## Stored data entries

======

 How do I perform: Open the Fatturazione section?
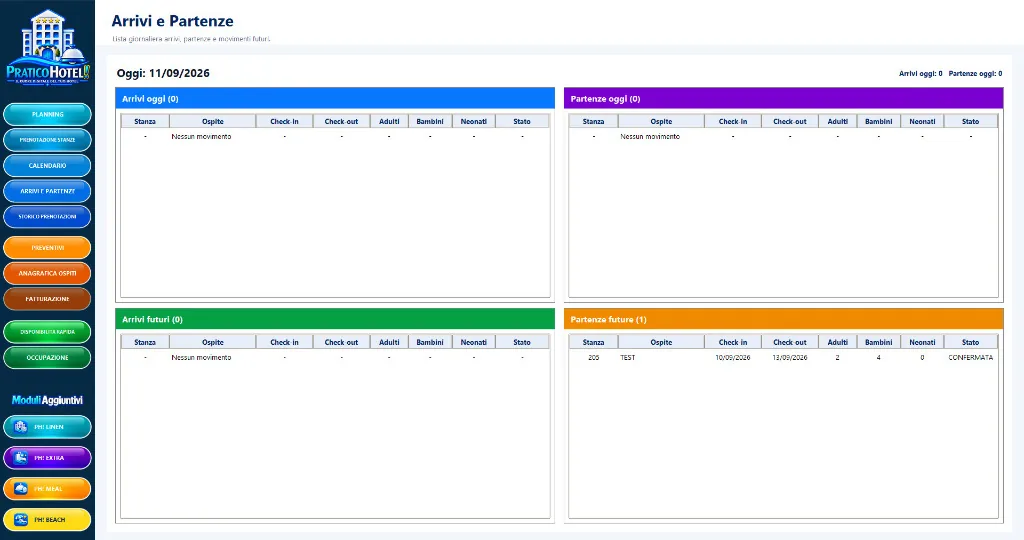pyautogui.click(x=47, y=298)
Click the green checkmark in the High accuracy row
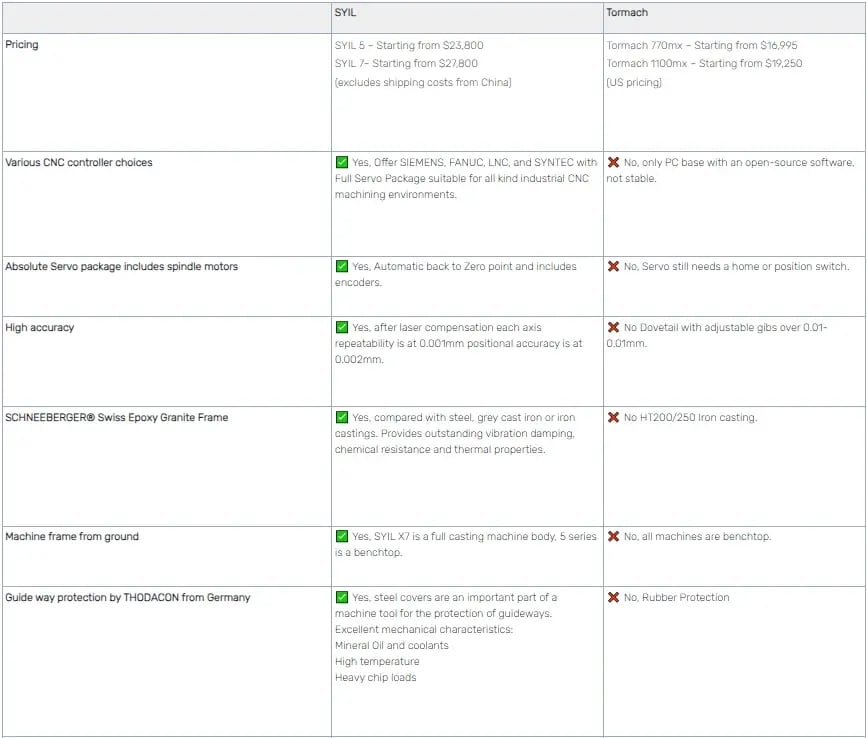The width and height of the screenshot is (867, 738). [x=342, y=327]
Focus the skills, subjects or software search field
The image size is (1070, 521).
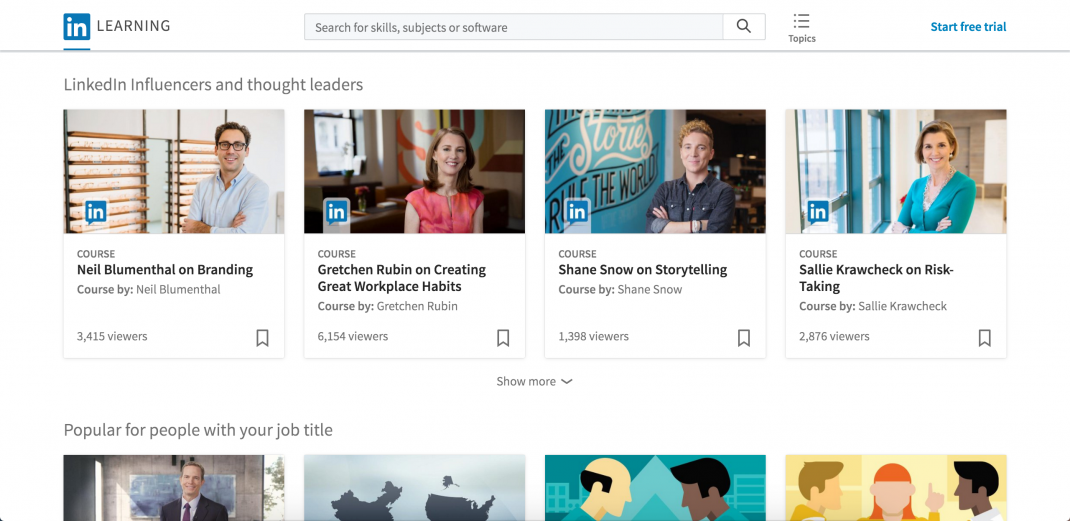pyautogui.click(x=513, y=27)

======

## What needs to be done
If pictures appear in the data, do not print them; repeat the rest exactly.

## Solution for this task
 How do I perform: Open the Fatturazione section?
pyautogui.click(x=47, y=298)
Click the green checkmark in the High accuracy row
The width and height of the screenshot is (867, 738). [x=342, y=327]
Focus the skills, subjects or software search field
The image size is (1070, 521).
pyautogui.click(x=513, y=27)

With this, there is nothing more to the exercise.